The Joy of Gardening in a Tiny Seed Envelope

Is there any better package of hope than a tiny seed envelope? The joy of gardening comes in so many forms!

What does a packet of seeds mean to you? That’s the theme of today’s story, “A Packet of Seeds,” by Louisa Fordyce, where she explains the joy of gardening through a tiny seed envelope.

To me, a packet of seeds means opportunity and the beginning of something wonderful and magical. I remember as a child being given this small package with directions on how to plant it and care for it. Then from there, I watched my flower grow from that tiny little seed into this beautiful healthy plant. Seeds are so beautiful in their simplicity yet they contain so much potential. And once you see a seed sprout, you naturally want to nurture it, so your relationship with the seed changes too.

Maybe you remember the window greenhouse experiment. As a child, you’d be given a bean to saturate in a wet paper towel, then hang on a window inside a plastic bag. Over time you’d watch the bean grow legs and sprout. That moment was amazing, watching it grow before your eyes.
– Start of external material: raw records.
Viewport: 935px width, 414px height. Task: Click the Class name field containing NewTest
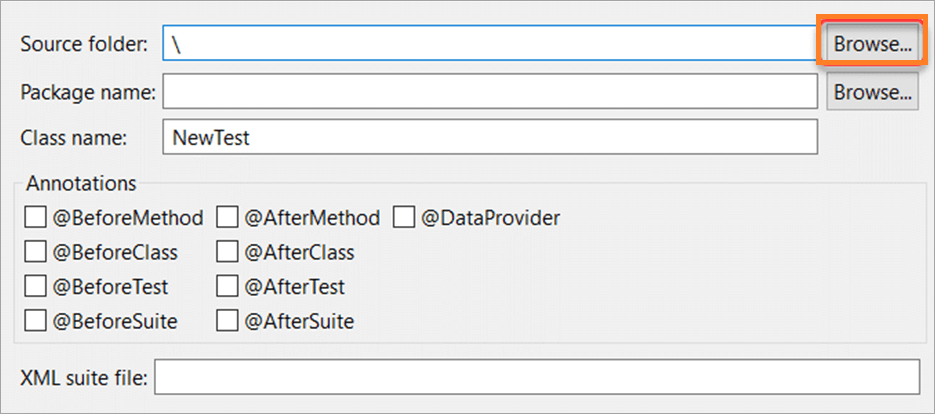coord(490,138)
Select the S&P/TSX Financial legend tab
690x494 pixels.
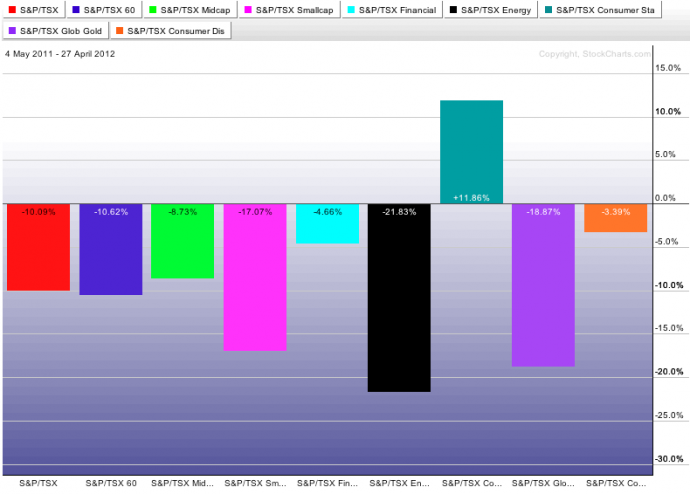(x=390, y=10)
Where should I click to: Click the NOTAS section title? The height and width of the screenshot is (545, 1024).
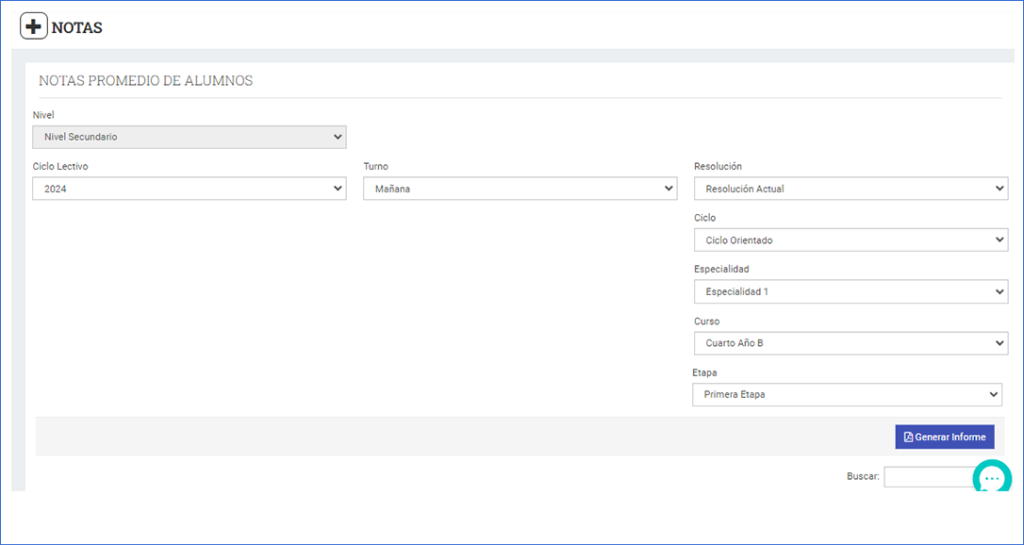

Seeds and plants are more than a hobby, they’re an extension of you. Your garden becomes your sanctuary, the place where you can connect with nature and the universe. A packet of seeds is like a ticket to this beautiful world you want to live in, whether it’s a flower garden or rows of tomatoes.

Keep reading to find out what a packet of seeds to means to today’s author. I love this story.

Enjoy More Stories about the Joy of Gardening

This story comes from our archive that spans over 30 years, and includes more than 130 magazine issues of GreenPrints. Pieces like these that turn stories of the joy of gardening into everyday life lessons always brighten up my day, and I hope this story does for you as well. Enjoy!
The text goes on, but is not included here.